US-China Tariff Tensions' Impact on Tech Sector

Apr 11, 2025
Mitchell Green, Founder at Lead Edge Capital, and Tony Wong, T. Rowe Price's Science and Tech Portfolio Manager, dive into the turbulent U.S.-China tariff tensions and their ripple effects on the tech sector. Green maintains a bullish stance on China despite concerns over ByteDance's complex ownership, while Wong discusses the challenges tech giants face with manufacturing shifts and profit margins.
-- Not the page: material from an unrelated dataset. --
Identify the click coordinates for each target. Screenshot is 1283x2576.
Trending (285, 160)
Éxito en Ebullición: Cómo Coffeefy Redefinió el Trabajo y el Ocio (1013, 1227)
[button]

The conversation also explores how these geopolitical dynamics are reshaping investment strategies and the future landscape of technology.
45:08

Podcast summary created with Snipd AI

Quick takeaways

  • The U.S.-China tariff tensions are significantly impacting the tech sector, forcing companies like Apple to reconsider their manufacturing strategies amid rising production costs.
  • Despite ByteDance's impressive revenue growth, ongoing geopolitical challenges and regulatory scrutiny are raising concerns about its future valuation in the U.S. market.

Deep dives

The Impact of U.S.-China Tariffs on the Tech Market

The ongoing trade war between the U.S. and China has escalated, with both countries imposing significant tariffs on each other's goods, including a recent increase by China on U.S. products. This situation has created instability in the stock market, particularly affecting tech stocks and semiconductor companies who are grappling with increased production costs. For example, the impact of tariffs on Apple has been a topic of concern, with analysts noting that higher tariffs could reduce Apple's profit margins significantly. Investors are now closely monitoring how companies adapt to these changing dynamics in supply chains and pricing strategies.